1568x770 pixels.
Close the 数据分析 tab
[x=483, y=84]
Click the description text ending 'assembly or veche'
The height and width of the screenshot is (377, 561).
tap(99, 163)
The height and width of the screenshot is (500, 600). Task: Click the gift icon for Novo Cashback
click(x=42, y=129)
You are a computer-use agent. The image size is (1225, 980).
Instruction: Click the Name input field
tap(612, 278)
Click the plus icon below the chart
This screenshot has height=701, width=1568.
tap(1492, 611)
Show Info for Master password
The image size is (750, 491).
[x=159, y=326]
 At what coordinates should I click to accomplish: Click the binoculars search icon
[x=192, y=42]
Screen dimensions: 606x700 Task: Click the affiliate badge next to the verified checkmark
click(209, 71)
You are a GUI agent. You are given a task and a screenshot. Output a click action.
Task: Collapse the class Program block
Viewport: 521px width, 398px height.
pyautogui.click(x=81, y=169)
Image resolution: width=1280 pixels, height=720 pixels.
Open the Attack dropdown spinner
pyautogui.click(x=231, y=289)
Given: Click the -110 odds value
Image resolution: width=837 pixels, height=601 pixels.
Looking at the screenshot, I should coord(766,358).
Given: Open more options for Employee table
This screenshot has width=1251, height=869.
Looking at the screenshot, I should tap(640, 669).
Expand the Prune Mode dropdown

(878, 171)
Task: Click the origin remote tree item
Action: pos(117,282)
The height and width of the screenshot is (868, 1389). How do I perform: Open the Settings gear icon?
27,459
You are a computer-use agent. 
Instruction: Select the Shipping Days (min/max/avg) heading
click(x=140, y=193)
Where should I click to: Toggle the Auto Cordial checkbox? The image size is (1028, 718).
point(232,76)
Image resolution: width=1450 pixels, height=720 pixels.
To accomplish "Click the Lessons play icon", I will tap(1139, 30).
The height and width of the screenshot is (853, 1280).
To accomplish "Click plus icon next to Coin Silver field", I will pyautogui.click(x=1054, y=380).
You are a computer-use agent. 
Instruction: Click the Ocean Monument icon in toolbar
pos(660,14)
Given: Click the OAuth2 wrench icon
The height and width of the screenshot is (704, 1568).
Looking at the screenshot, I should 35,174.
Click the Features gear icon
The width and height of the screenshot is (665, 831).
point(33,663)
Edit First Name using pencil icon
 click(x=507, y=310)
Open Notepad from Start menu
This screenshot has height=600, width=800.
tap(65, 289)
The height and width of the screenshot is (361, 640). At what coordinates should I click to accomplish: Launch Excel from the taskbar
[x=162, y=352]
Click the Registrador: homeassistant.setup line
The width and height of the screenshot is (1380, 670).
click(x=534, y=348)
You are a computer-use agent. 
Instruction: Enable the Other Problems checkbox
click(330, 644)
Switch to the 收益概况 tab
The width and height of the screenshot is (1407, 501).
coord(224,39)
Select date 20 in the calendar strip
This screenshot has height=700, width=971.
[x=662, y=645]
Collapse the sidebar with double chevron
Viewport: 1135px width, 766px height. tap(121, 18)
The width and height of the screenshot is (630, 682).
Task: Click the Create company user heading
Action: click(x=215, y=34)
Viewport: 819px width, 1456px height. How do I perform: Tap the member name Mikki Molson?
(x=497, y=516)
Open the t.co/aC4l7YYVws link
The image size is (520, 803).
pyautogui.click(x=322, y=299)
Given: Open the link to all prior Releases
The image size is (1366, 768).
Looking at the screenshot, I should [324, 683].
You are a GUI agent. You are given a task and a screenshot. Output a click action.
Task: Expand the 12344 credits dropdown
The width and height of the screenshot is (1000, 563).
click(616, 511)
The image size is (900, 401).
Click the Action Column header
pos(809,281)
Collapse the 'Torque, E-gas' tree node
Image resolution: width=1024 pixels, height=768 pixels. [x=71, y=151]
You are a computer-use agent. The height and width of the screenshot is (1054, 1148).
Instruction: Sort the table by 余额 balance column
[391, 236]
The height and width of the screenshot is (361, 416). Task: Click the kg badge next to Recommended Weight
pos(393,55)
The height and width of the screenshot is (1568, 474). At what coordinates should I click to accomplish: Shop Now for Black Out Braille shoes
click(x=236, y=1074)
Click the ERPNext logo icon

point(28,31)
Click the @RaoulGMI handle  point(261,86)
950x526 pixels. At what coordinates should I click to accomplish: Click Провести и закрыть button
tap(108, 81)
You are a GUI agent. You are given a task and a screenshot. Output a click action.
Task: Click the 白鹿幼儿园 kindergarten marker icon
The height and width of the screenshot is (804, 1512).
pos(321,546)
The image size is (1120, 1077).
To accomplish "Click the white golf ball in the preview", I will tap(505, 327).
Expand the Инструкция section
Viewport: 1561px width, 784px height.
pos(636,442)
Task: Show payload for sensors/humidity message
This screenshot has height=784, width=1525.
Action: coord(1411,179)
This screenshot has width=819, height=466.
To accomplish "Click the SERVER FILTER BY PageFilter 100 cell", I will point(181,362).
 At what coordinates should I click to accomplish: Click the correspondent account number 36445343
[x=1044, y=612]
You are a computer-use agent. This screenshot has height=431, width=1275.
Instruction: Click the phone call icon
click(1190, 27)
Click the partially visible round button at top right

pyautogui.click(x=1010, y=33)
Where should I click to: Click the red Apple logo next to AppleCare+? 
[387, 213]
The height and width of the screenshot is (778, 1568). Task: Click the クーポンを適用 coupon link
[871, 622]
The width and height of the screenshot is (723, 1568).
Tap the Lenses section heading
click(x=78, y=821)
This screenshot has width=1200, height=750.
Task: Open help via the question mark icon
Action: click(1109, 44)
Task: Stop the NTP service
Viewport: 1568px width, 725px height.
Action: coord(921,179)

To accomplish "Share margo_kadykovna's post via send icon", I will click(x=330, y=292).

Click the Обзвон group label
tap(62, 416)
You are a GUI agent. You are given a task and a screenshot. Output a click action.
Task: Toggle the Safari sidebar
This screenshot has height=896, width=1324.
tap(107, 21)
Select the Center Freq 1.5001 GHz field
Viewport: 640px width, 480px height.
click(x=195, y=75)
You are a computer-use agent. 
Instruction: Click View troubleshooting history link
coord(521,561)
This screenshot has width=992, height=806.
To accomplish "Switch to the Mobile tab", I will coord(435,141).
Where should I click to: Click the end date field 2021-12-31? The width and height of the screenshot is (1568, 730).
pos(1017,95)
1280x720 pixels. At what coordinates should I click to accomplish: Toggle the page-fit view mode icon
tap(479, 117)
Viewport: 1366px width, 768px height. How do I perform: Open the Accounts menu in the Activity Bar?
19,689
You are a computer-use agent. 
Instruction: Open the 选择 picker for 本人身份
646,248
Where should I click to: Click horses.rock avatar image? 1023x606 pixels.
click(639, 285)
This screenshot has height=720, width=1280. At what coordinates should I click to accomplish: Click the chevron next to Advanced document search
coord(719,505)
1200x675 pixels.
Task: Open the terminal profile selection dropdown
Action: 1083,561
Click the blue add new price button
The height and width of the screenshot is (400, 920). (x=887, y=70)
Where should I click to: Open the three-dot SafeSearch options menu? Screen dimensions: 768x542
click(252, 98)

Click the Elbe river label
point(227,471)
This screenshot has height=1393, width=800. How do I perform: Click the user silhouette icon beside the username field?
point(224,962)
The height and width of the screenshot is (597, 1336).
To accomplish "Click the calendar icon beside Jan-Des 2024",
******
- [Exercise requirements]:
Output every entry exactly as given.

- [Result]:
1568x770 pixels.
Close the 数据分析 tab
[x=483, y=84]
Click the description text ending 'assembly or veche'
The height and width of the screenshot is (377, 561).
tap(99, 163)
The height and width of the screenshot is (500, 600). Task: Click the gift icon for Novo Cashback
click(x=42, y=129)
You are a computer-use agent. The image size is (1225, 980).
Instruction: Click the Name input field
tap(612, 278)
Click the plus icon below the chart
This screenshot has height=701, width=1568.
tap(1492, 611)
Show Info for Master password
The image size is (750, 491).
[x=159, y=326]
 At what coordinates should I click to accomplish: Click the binoculars search icon
[x=192, y=42]
Screen dimensions: 606x700 Task: Click the affiliate badge next to the verified checkmark
click(209, 71)
You are a GUI agent. You are given a task and a screenshot. Output a click action.
Task: Collapse the class Program block
Viewport: 521px width, 398px height.
pyautogui.click(x=81, y=169)
Image resolution: width=1280 pixels, height=720 pixels.
Open the Attack dropdown spinner
pyautogui.click(x=231, y=289)
Given: Click the -110 odds value
Image resolution: width=837 pixels, height=601 pixels.
Looking at the screenshot, I should coord(766,358).
Given: Open more options for Employee table
This screenshot has width=1251, height=869.
Looking at the screenshot, I should tap(640, 669).
Expand the Prune Mode dropdown

(878, 171)
Task: Click the origin remote tree item
Action: pos(117,282)
The height and width of the screenshot is (868, 1389). How do I perform: Open the Settings gear icon?
27,459
You are a computer-use agent. 
Instruction: Select the Shipping Days (min/max/avg) heading
click(x=140, y=193)
Where should I click to: Toggle the Auto Cordial checkbox? The image size is (1028, 718).
point(232,76)
Image resolution: width=1450 pixels, height=720 pixels.
To accomplish "Click the Lessons play icon", I will tap(1139, 30).
The height and width of the screenshot is (853, 1280).
To accomplish "Click plus icon next to Coin Silver field", I will pyautogui.click(x=1054, y=380).
You are a computer-use agent. 
Instruction: Click the Ocean Monument icon in toolbar
pos(660,14)
Given: Click the OAuth2 wrench icon
The height and width of the screenshot is (704, 1568).
Looking at the screenshot, I should 35,174.
Click the Features gear icon
The width and height of the screenshot is (665, 831).
point(33,663)
Edit First Name using pencil icon
 click(x=507, y=310)
Open Notepad from Start menu
This screenshot has height=600, width=800.
tap(65, 289)
The height and width of the screenshot is (361, 640). At what coordinates should I click to accomplish: Launch Excel from the taskbar
[x=162, y=352]
Click the Registrador: homeassistant.setup line
The width and height of the screenshot is (1380, 670).
click(x=534, y=348)
You are a computer-use agent. 
Instruction: Enable the Other Problems checkbox
click(330, 644)
Switch to the 收益概况 tab
The width and height of the screenshot is (1407, 501).
coord(224,39)
Select date 20 in the calendar strip
This screenshot has height=700, width=971.
[x=662, y=645]
Collapse the sidebar with double chevron
Viewport: 1135px width, 766px height. tap(121, 18)
The width and height of the screenshot is (630, 682).
Task: Click the Create company user heading
Action: click(x=215, y=34)
Viewport: 819px width, 1456px height. How do I perform: Tap the member name Mikki Molson?
(x=497, y=516)
Open the t.co/aC4l7YYVws link
The image size is (520, 803).
pyautogui.click(x=322, y=299)
Given: Open the link to all prior Releases
The image size is (1366, 768).
Looking at the screenshot, I should [324, 683].
You are a GUI agent. You are given a task and a screenshot. Output a click action.
Task: Expand the 12344 credits dropdown
The width and height of the screenshot is (1000, 563).
click(616, 511)
The image size is (900, 401).
Click the Action Column header
pos(809,281)
Collapse the 'Torque, E-gas' tree node
Image resolution: width=1024 pixels, height=768 pixels. [x=71, y=151]
You are a computer-use agent. The height and width of the screenshot is (1054, 1148).
Instruction: Sort the table by 余额 balance column
[391, 236]
The height and width of the screenshot is (361, 416). Task: Click the kg badge next to Recommended Weight
pos(393,55)
The height and width of the screenshot is (1568, 474). At what coordinates should I click to accomplish: Shop Now for Black Out Braille shoes
click(x=236, y=1074)
Click the ERPNext logo icon

point(28,31)
Click the @RaoulGMI handle  point(261,86)
950x526 pixels. At what coordinates should I click to accomplish: Click Провести и закрыть button
tap(108, 81)
You are a GUI agent. You are given a task and a screenshot. Output a click action.
Task: Click the 白鹿幼儿园 kindergarten marker icon
The height and width of the screenshot is (804, 1512).
pos(321,546)
The image size is (1120, 1077).
To accomplish "Click the white golf ball in the preview", I will tap(505, 327).
Expand the Инструкция section
Viewport: 1561px width, 784px height.
pos(636,442)
Task: Show payload for sensors/humidity message
This screenshot has height=784, width=1525.
Action: coord(1411,179)
This screenshot has width=819, height=466.
To accomplish "Click the SERVER FILTER BY PageFilter 100 cell", I will point(181,362).
 At what coordinates should I click to accomplish: Click the correspondent account number 36445343
[x=1044, y=612]
You are a computer-use agent. This screenshot has height=431, width=1275.
Instruction: Click the phone call icon
click(1190, 27)
Click the partially visible round button at top right

pyautogui.click(x=1010, y=33)
Where should I click to: Click the red Apple logo next to AppleCare+? 
[387, 213]
The height and width of the screenshot is (778, 1568). Task: Click the クーポンを適用 coupon link
[871, 622]
The width and height of the screenshot is (723, 1568).
Tap the Lenses section heading
click(x=78, y=821)
This screenshot has width=1200, height=750.
Task: Open help via the question mark icon
Action: click(1109, 44)
Task: Stop the NTP service
Viewport: 1568px width, 725px height.
Action: coord(921,179)

To accomplish "Share margo_kadykovna's post via send icon", I will click(x=330, y=292).

Click the Обзвон group label
tap(62, 416)
You are a GUI agent. You are given a task and a screenshot. Output a click action.
Task: Toggle the Safari sidebar
This screenshot has height=896, width=1324.
tap(107, 21)
Select the Center Freq 1.5001 GHz field
Viewport: 640px width, 480px height.
click(x=195, y=75)
You are a computer-use agent. 
Instruction: Click View troubleshooting history link
coord(521,561)
This screenshot has width=992, height=806.
To accomplish "Switch to the Mobile tab", I will coord(435,141).
Where should I click to: Click the end date field 2021-12-31? The width and height of the screenshot is (1568, 730).
pos(1017,95)
1280x720 pixels. At what coordinates should I click to accomplish: Toggle the page-fit view mode icon
tap(479, 117)
Viewport: 1366px width, 768px height. How do I perform: Open the Accounts menu in the Activity Bar?
19,689
You are a computer-use agent. 
Instruction: Open the 选择 picker for 本人身份
646,248
Where should I click to: Click horses.rock avatar image? 1023x606 pixels.
click(639, 285)
This screenshot has height=720, width=1280. At what coordinates should I click to accomplish: Click the chevron next to Advanced document search
coord(719,505)
1200x675 pixels.
Task: Open the terminal profile selection dropdown
Action: 1083,561
Click the blue add new price button
The height and width of the screenshot is (400, 920). (x=887, y=70)
Where should I click to: Open the three-dot SafeSearch options menu? Screen dimensions: 768x542
click(252, 98)

Click the Elbe river label
point(227,471)
This screenshot has height=1393, width=800. How do I perform: Click the user silhouette icon beside the username field?
point(224,962)
The height and width of the screenshot is (597, 1336).
To accomplish "Click the calendar icon beside Jan-Des 2024",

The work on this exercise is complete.